Beyond its obvious attractiveness, game theory is one of the fundamental techniques in decision systems. Its development spans almost a century and is still an open avenue of research. However, since it’s crowded with mathematical difficulties that make the methods cumbersome to read and apply, most newcomers to the field find it very difficult to understand. This is not true, though, as this short book nicely shows. As Leyton-Brown and Shoham notice in the preface, it is rather difficult to imagine that anyone who wishes to enter the field of game theory is unaware of many, if not all, of the concepts discussed in the text. Therefore, this is a book with a concise, clear, and organized introduction to the main concepts of game theory. For the ambitious reader, the book often discusses current scientific research. In other words, it is a gentle introduction, covering the basics of game theory to the current state of the art, in easy-to-read and understandable language.

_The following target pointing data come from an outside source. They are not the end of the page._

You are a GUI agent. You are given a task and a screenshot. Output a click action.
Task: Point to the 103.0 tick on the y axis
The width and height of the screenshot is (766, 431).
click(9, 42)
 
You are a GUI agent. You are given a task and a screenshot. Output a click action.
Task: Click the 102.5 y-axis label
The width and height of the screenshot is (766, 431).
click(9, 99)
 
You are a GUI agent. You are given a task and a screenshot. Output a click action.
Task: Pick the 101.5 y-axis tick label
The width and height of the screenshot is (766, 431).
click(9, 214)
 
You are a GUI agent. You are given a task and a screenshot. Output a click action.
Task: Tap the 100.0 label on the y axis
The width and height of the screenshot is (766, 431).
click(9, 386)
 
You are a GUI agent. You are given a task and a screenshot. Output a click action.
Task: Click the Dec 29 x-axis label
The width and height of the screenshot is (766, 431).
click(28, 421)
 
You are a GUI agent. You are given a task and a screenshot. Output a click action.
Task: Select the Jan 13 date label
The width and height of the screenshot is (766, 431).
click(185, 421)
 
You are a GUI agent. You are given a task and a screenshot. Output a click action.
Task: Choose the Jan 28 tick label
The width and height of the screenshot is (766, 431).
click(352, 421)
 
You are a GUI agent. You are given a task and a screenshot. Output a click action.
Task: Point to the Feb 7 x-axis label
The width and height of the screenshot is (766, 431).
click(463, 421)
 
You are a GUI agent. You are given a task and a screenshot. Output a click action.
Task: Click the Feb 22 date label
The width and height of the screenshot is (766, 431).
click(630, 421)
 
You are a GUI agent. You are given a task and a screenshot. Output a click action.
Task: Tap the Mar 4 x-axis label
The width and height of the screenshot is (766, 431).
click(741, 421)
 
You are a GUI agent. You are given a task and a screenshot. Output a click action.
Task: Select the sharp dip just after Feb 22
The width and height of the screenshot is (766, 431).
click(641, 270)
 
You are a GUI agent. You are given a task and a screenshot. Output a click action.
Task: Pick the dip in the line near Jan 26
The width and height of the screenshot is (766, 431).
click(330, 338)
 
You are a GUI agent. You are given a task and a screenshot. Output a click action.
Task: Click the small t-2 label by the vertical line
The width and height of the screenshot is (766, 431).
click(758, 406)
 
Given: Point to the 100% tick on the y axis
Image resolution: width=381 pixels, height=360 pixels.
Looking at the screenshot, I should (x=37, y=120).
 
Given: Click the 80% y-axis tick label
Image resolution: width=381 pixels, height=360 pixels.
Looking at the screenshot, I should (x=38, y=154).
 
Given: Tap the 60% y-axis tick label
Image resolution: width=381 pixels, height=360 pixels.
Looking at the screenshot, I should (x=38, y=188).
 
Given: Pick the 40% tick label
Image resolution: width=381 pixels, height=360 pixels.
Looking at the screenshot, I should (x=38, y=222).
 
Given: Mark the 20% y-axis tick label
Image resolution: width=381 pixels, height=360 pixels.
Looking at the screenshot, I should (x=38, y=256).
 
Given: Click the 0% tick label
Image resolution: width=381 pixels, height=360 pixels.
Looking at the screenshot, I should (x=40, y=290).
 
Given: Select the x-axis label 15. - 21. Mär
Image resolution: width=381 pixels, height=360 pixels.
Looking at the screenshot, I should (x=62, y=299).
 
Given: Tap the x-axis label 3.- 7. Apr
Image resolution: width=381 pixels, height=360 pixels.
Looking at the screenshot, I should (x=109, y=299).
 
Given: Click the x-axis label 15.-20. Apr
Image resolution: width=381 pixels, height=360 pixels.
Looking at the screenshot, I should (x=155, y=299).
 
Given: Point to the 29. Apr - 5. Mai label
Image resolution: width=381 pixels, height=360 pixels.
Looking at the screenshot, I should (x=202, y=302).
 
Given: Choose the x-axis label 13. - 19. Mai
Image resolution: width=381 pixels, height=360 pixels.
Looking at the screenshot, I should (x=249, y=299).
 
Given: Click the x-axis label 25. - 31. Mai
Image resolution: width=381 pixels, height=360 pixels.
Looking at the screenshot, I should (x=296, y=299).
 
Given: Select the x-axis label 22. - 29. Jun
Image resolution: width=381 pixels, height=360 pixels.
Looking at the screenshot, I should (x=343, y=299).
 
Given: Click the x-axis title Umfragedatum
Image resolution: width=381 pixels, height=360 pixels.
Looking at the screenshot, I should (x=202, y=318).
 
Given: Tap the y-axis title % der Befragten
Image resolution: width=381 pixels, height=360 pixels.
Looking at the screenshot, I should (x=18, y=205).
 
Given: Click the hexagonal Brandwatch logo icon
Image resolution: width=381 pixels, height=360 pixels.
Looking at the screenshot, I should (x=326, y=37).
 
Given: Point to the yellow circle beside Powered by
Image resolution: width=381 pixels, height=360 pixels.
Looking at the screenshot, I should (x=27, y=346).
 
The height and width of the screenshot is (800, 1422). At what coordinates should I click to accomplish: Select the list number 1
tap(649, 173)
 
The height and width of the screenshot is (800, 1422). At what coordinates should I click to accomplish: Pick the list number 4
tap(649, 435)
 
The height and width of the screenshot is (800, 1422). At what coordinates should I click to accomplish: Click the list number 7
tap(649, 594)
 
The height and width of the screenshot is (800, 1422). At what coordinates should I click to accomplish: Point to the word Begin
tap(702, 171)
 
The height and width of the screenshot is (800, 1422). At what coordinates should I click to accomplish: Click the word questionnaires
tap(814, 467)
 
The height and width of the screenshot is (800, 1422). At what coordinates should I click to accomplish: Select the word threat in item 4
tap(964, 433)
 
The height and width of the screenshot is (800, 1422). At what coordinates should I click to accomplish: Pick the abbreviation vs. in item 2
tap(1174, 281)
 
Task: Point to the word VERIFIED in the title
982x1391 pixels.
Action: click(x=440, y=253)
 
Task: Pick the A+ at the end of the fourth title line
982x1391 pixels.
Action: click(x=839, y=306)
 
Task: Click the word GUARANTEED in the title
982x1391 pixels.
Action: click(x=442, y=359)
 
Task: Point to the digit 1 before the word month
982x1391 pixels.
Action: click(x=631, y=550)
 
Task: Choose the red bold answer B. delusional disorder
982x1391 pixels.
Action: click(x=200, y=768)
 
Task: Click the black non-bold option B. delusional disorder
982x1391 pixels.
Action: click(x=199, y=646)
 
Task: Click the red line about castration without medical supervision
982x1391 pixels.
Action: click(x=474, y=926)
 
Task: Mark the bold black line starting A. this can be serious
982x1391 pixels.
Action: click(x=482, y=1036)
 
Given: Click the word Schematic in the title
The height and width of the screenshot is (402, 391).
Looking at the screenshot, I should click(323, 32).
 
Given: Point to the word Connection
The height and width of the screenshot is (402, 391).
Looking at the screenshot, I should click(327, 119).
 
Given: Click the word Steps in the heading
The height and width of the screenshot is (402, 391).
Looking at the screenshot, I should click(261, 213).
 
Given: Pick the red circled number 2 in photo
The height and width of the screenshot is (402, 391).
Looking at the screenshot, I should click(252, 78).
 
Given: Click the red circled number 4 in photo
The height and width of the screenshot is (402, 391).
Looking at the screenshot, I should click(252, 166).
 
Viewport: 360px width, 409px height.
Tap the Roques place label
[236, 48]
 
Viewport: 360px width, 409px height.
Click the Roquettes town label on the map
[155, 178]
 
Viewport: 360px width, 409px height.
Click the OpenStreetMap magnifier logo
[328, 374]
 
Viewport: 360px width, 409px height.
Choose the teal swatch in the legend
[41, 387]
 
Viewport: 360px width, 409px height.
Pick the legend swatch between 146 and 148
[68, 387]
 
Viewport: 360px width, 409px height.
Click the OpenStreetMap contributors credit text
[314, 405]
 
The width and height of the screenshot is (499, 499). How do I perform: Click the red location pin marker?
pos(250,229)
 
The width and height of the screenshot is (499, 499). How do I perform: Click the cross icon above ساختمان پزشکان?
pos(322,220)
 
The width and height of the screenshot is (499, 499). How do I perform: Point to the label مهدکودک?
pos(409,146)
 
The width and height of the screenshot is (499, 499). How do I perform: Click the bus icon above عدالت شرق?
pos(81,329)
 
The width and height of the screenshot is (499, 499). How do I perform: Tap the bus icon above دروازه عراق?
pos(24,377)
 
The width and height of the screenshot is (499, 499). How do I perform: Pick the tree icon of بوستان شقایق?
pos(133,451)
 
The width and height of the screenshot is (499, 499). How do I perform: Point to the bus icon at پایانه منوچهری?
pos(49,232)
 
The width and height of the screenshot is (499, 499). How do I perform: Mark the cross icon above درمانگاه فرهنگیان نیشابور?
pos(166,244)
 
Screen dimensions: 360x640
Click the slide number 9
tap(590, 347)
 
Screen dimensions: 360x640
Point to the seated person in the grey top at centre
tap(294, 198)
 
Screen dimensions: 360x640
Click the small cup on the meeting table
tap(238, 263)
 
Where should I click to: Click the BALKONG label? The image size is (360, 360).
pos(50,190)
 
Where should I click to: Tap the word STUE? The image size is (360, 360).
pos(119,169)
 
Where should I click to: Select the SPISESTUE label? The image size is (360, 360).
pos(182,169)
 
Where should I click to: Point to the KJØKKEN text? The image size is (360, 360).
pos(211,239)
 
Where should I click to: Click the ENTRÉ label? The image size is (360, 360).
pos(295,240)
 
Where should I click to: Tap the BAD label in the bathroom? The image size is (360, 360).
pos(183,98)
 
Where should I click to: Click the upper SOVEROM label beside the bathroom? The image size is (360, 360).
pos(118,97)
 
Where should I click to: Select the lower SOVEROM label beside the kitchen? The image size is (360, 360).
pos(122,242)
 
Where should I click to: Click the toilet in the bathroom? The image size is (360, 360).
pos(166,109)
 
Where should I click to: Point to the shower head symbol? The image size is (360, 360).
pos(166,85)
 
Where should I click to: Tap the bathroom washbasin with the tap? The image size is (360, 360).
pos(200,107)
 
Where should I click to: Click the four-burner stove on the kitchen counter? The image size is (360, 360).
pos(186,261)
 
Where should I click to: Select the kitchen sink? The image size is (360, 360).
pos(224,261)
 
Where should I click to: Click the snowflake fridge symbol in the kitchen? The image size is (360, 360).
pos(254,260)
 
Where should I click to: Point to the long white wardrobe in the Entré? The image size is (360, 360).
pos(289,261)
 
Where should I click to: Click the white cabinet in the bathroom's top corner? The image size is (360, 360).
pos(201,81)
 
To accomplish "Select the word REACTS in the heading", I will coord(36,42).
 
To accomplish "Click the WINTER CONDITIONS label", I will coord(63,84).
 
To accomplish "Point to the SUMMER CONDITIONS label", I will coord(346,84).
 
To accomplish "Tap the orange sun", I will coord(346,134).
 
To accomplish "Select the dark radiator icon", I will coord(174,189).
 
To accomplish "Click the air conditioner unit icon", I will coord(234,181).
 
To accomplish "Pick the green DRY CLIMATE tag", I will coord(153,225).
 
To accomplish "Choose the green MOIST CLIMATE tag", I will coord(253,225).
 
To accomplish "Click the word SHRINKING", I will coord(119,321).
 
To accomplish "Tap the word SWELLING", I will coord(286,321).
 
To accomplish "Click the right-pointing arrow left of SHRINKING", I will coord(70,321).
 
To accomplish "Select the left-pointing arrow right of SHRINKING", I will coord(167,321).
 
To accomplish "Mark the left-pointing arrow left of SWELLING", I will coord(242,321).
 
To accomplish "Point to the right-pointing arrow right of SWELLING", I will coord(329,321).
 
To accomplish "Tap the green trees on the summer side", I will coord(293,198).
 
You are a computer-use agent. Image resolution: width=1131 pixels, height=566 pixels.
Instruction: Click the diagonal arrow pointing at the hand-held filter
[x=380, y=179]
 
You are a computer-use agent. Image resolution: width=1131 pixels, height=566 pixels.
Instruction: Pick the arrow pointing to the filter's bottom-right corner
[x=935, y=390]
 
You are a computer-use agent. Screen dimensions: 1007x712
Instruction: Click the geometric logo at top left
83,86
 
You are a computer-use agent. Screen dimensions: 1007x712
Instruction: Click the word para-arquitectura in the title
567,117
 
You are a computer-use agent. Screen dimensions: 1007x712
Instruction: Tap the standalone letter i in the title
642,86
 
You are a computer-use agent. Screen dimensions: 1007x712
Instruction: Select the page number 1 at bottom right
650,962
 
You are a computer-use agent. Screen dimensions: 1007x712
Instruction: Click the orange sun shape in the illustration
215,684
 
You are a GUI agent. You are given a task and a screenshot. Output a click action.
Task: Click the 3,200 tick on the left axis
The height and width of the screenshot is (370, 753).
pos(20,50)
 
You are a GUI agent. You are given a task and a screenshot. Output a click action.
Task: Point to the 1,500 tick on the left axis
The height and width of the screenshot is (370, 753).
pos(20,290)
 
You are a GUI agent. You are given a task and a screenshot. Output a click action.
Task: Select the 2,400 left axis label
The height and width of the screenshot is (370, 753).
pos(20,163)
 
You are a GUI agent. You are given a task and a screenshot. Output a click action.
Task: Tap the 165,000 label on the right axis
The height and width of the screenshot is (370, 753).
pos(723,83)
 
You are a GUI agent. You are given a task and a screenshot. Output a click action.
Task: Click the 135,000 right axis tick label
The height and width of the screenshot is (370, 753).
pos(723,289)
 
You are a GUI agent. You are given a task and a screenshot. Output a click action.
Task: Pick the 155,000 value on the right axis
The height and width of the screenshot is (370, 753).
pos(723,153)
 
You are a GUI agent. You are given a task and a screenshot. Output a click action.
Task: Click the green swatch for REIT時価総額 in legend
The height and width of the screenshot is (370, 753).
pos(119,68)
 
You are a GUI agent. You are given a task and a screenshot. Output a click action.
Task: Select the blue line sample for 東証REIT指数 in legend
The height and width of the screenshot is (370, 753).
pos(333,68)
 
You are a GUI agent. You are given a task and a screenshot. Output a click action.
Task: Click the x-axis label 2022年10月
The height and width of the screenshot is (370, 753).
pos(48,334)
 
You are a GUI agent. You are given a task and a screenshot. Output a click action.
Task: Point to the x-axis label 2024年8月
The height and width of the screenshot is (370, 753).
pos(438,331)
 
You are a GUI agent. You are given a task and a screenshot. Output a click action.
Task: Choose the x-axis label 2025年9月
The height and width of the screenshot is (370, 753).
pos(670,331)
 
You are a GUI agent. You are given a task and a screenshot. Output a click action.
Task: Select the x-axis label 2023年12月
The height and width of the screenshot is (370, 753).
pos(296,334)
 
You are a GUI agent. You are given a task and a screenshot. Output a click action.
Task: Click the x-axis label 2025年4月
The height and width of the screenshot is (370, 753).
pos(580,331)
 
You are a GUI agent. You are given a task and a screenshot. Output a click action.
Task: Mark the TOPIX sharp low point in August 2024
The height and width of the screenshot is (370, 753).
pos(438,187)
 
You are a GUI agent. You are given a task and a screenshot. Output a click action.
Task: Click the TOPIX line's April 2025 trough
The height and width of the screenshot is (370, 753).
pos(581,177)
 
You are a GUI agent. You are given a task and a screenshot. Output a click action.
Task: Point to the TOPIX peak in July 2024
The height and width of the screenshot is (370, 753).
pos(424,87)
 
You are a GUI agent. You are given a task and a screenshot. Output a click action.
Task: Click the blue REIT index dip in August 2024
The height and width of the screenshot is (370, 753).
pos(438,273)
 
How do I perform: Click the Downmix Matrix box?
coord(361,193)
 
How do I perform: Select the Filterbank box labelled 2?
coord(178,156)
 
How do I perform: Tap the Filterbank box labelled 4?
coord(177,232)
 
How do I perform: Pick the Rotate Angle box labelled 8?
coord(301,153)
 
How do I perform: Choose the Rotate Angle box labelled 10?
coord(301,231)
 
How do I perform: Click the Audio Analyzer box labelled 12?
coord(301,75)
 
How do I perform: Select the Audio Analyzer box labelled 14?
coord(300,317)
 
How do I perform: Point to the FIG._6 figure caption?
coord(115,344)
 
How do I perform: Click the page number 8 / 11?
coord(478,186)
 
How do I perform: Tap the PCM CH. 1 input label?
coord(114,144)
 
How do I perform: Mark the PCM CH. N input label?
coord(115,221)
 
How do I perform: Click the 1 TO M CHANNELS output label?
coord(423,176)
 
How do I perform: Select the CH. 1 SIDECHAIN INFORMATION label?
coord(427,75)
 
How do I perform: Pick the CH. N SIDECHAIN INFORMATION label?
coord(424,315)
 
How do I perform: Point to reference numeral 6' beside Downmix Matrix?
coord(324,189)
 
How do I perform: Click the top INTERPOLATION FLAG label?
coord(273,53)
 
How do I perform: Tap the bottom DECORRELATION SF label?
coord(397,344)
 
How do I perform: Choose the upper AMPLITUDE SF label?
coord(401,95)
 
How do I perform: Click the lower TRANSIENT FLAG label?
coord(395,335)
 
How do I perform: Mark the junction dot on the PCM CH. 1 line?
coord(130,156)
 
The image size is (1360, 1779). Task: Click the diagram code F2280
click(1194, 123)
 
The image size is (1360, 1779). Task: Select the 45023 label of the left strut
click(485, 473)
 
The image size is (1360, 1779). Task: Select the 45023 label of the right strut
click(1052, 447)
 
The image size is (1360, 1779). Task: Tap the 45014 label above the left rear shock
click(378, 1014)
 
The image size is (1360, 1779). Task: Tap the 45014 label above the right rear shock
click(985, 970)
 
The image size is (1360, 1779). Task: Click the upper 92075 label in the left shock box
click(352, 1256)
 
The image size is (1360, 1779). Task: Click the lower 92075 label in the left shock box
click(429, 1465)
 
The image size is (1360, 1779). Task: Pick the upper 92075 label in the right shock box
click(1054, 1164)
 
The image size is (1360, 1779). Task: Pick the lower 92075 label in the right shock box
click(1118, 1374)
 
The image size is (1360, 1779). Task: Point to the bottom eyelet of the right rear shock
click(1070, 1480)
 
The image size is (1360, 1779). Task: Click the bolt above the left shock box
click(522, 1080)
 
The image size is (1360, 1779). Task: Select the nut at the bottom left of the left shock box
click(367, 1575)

The book is very well organized. The chapters follow one another naturally and, surprisingly, the level of difficulty is kept the same throughout the book–compared to other technical books where the difficulty increases as reading progresses. It also does an excellent service of providing a wonderful motivation for the study of game theory, without getting into very involved discussions on rationality and other related concepts that often appear in other books on game theory. The book covers the main topics–representational issues and different sorts of equilibria computing–with clarifying examples. The book does not end every chapter with a collection of exercises, but the alert reader will find, scattered throughout the book, key questions that better serve this purpose. It also doesn’t end each chapter with a proper discussion of historical remarks, but the expositions are often complemented with annotations of who did what and why. Also, although the book does not provide chapter cross-referencing in the beginning, all chapters in the book have plenty of pointers to other sections that make it easy to read them in a different order and still grasp the main concepts. Despite its small size, this book presents a lot of information about game theory.